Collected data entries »
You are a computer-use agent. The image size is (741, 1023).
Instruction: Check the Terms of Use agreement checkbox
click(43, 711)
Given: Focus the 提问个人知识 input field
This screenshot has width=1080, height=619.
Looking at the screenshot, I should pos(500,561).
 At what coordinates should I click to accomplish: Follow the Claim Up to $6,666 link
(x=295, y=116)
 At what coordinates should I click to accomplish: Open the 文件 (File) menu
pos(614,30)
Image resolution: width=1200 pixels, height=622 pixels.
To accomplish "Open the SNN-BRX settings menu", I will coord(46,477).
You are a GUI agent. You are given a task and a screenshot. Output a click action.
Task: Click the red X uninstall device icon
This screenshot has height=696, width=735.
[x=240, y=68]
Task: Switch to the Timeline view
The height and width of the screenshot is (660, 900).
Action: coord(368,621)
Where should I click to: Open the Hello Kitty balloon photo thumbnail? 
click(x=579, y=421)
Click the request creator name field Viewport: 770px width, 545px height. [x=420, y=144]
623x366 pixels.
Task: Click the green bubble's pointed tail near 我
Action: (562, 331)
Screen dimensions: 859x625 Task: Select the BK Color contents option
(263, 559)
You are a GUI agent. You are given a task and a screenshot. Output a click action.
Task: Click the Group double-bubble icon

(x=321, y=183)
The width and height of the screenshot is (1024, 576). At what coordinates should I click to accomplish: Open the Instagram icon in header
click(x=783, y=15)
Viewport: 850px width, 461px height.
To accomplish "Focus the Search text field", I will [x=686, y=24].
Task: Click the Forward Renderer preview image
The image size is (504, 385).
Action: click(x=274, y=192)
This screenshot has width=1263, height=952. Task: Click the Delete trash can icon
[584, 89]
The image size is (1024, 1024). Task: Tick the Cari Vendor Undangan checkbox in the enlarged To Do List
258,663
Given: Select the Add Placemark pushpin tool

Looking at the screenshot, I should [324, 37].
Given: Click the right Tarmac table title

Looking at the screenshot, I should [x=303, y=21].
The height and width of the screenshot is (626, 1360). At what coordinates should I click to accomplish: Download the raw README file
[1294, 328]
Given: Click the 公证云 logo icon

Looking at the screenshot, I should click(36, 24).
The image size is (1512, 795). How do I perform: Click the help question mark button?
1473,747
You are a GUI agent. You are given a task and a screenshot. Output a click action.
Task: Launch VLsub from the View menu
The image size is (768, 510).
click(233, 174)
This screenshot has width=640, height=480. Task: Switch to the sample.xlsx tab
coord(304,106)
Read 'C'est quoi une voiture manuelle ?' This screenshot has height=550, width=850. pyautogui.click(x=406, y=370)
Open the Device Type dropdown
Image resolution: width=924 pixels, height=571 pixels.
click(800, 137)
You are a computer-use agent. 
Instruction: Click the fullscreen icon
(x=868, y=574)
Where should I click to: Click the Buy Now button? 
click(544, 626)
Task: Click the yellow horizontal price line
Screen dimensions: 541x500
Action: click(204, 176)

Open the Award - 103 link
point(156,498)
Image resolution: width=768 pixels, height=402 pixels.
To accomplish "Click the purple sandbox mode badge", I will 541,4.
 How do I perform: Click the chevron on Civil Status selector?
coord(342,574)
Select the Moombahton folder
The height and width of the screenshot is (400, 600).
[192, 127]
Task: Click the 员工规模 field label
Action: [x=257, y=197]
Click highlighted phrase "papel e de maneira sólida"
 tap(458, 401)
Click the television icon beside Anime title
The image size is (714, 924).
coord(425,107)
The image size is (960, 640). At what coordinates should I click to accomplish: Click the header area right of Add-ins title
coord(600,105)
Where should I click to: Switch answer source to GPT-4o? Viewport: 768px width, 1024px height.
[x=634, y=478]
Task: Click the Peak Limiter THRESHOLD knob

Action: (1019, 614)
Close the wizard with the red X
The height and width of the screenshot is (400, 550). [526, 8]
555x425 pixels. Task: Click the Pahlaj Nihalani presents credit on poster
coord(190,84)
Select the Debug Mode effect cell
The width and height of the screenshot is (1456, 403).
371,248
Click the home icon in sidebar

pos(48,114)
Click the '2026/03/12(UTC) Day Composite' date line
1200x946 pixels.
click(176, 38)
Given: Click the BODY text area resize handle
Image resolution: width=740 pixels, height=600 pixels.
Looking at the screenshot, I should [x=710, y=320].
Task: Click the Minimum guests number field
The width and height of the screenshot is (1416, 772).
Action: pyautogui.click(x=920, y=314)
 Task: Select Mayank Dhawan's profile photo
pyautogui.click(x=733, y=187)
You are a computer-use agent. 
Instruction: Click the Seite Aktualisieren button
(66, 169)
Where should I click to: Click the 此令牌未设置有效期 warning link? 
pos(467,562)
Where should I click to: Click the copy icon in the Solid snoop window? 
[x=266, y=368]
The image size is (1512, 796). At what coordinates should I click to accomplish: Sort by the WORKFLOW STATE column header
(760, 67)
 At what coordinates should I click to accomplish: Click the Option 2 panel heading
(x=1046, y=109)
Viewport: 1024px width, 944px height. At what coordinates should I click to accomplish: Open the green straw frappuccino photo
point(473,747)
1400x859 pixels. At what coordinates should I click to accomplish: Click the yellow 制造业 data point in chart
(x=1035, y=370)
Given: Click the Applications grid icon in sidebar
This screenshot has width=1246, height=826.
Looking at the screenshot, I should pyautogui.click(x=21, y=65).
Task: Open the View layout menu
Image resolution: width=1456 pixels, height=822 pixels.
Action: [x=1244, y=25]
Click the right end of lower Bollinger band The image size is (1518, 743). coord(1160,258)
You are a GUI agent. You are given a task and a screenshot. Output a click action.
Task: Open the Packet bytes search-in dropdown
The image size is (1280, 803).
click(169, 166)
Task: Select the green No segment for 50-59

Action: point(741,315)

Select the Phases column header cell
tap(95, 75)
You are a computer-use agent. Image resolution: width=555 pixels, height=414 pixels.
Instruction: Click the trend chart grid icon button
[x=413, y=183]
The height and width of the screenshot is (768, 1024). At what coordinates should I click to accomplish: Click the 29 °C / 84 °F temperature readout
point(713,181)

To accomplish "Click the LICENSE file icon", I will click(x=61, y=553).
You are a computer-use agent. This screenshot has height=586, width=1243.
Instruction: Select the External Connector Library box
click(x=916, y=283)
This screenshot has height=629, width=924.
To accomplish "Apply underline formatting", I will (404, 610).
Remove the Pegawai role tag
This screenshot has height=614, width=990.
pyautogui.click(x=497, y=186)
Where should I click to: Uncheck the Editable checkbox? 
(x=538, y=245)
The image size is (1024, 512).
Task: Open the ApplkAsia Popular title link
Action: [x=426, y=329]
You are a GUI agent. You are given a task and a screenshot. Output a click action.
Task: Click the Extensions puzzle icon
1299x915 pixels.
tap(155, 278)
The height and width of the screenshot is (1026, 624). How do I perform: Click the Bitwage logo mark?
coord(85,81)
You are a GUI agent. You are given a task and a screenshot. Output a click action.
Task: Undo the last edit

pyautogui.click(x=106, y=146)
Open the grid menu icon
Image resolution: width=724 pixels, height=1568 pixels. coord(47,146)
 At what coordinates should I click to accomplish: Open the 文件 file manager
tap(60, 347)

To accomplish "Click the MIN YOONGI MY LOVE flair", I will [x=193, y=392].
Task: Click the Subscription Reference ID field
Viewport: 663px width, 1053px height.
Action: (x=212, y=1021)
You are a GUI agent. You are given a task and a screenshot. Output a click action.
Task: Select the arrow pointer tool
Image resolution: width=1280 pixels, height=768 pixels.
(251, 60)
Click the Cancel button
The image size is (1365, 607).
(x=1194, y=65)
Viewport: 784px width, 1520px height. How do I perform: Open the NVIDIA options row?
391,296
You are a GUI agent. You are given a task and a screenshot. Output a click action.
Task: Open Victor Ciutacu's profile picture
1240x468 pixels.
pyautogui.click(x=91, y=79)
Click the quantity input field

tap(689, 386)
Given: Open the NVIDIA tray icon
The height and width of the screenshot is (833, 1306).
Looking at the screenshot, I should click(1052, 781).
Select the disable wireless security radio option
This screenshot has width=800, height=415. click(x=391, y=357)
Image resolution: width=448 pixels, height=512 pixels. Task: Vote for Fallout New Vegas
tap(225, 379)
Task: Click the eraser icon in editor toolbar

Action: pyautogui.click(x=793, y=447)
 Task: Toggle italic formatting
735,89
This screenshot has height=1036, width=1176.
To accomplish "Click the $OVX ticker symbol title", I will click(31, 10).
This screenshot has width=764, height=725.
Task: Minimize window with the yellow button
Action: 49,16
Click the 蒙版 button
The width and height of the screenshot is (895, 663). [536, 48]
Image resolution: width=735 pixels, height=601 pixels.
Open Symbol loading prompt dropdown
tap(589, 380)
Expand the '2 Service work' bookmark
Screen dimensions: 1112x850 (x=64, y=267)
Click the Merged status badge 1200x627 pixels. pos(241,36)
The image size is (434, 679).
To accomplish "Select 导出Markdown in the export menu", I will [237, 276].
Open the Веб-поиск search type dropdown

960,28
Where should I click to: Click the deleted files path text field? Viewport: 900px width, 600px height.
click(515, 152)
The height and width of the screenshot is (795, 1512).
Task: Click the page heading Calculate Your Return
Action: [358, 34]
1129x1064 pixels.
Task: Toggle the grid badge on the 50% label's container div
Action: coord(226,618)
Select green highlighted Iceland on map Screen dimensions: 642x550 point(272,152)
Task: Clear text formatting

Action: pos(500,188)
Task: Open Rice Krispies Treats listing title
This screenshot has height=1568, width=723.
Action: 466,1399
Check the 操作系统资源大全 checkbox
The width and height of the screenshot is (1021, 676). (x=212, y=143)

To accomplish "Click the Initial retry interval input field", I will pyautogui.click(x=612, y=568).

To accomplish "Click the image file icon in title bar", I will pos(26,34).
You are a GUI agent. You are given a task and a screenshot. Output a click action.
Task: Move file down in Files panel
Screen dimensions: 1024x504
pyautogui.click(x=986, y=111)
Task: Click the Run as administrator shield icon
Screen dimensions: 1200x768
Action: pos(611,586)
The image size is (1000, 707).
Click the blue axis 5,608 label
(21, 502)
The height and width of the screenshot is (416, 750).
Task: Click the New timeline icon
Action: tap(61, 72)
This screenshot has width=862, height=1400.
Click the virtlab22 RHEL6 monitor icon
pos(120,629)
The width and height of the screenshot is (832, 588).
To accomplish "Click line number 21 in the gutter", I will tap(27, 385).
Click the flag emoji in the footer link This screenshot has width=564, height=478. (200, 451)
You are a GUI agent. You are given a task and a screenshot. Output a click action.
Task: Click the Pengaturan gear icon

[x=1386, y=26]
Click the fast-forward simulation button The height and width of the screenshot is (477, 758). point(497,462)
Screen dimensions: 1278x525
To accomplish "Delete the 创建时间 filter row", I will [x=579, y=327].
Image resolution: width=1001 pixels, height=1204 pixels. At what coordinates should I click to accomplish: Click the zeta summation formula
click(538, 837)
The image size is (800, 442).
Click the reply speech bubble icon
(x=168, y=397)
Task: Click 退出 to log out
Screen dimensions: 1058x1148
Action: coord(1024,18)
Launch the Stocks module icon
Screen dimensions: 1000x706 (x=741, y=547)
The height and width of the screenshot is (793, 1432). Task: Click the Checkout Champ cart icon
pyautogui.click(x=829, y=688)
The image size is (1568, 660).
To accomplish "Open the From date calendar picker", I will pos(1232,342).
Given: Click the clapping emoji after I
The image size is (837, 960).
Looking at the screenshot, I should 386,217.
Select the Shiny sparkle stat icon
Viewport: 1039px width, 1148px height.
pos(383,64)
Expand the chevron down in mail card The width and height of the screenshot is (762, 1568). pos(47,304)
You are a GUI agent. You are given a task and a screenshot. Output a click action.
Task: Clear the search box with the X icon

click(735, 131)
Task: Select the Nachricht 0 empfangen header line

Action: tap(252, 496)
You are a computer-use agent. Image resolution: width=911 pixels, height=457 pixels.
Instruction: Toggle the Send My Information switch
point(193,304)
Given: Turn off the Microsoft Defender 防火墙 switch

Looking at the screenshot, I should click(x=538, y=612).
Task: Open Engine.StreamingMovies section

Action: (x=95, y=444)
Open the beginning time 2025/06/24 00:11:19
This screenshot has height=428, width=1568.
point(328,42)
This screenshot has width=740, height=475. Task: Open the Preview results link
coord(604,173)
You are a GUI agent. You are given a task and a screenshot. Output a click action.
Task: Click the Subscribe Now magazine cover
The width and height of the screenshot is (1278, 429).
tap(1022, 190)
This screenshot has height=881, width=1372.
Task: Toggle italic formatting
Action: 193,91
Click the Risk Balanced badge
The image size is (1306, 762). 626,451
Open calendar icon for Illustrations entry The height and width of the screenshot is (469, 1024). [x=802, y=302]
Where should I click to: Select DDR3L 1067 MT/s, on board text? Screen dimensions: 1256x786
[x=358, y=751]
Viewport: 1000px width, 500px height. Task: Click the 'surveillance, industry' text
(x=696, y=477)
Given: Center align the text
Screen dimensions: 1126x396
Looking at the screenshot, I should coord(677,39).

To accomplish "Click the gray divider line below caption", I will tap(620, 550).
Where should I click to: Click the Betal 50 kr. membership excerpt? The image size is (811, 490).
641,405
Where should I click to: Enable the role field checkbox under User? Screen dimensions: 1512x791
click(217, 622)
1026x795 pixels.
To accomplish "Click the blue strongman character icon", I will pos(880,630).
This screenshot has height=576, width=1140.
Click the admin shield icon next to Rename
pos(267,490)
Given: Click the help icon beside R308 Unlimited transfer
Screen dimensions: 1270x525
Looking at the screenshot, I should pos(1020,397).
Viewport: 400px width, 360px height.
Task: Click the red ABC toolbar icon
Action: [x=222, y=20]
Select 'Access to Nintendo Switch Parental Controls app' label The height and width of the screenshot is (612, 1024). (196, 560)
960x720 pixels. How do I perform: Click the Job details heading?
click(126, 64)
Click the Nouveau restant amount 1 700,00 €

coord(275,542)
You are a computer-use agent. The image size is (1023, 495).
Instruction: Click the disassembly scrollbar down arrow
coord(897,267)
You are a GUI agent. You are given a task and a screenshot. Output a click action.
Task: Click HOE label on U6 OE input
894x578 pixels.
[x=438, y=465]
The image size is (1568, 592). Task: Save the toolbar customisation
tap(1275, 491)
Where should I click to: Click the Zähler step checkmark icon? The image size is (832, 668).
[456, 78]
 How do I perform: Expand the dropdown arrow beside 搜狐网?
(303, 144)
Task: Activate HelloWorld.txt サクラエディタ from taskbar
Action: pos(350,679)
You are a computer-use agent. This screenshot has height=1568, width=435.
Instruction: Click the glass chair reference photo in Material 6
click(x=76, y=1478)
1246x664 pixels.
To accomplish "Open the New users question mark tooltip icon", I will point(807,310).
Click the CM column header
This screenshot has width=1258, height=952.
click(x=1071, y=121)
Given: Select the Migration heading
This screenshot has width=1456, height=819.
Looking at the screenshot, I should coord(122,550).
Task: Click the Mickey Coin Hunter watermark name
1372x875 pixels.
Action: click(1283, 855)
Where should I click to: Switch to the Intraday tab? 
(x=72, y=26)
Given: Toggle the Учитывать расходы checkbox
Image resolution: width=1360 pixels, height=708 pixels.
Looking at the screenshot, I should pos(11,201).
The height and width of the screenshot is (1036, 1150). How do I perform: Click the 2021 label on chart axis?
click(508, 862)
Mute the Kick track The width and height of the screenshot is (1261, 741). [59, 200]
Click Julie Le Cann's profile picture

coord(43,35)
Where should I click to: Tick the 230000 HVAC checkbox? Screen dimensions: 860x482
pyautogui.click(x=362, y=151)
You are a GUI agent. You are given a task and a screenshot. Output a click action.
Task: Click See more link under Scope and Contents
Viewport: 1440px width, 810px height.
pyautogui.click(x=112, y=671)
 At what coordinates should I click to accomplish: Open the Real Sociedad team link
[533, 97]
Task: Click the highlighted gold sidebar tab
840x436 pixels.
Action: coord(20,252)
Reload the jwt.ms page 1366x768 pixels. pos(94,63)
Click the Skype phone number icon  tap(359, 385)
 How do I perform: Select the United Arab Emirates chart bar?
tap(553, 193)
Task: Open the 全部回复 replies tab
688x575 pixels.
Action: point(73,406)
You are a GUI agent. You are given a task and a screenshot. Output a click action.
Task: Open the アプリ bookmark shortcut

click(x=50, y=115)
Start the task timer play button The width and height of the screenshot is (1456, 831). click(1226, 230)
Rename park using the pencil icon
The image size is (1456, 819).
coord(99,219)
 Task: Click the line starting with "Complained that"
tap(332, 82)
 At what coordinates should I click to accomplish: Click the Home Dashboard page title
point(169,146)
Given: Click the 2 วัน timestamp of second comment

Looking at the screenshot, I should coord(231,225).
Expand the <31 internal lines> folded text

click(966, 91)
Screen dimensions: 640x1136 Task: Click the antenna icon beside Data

INSTRUCTIONS TO FOLLOW » Look through the entries above. Copy out every line holding the word "calendar".

SOLUTION TO THE PROBLEM »
To accomplish "Open the From date calendar picker", I will pos(1232,342).
Open calendar icon for Illustrations entry The height and width of the screenshot is (469, 1024). [x=802, y=302]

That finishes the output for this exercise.